Linux – Is it a bad idea to use RAID 1 and NBD to create a mirror of a disk for failover

failoverlinuxraid

What I wanted to do is to create a mirror of one machine's disk on a failover machine so that, in the event the primary machine failed, I would just reboot the failover, select a different root partition and be ready to go.

I set it up like this:

  1. A primary machine and a failover machine.
  2. Both machines have a RAID partition defined.
  3. The failover machine serves its RAID partion via nbd-server.
  4. The primary machine mounts the failover's RAID partition via nbd-client.
  5. On the primary machine the two RAID partitions are combined via mdadm into a single RAID device with the --write-mostly flag set for the remote parition.

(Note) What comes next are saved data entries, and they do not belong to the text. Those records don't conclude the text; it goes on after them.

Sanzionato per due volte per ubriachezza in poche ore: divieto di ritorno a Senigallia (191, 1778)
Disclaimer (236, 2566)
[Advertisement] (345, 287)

I wrote some scripts to automatically start everything up, configured grub on the failover so that it has the right options to allow you to boot from either a small mirroring partition or the failover partition. I tested it and it works.

The problem I ran into is that, about once a week, the primary machine seems to completely freeze up. You can't ssh into it, the console won't respond and, after rebooting the machine, the log entries just stop at a certain time and nothing in the log that indicates an error.

I disconnected the NBD partition and ran everything with just the local disk in the RAID array and it's run for a month without any problems.

Is NBD unstable? Could RAID decide to disconnect the local partition and run off the nbd partition at the same moment that the network fails in some way? Is this just the wrong way to go about it?

Thanks.

Best Answer

The problem you want to catch is a complex one.

For mirroring diskpartitions over network seems drbd the right choice. drbd is not trivial, but easy enough, to set it up correctly in some hours.

If your plan to make automatic failover of services on this machines, you would tale a look at Linux-HA.

But, you must aware, that HA is a very complex setup, which has a steep learning curve. All this stuff will be tested carefully before going into production. You have been warned!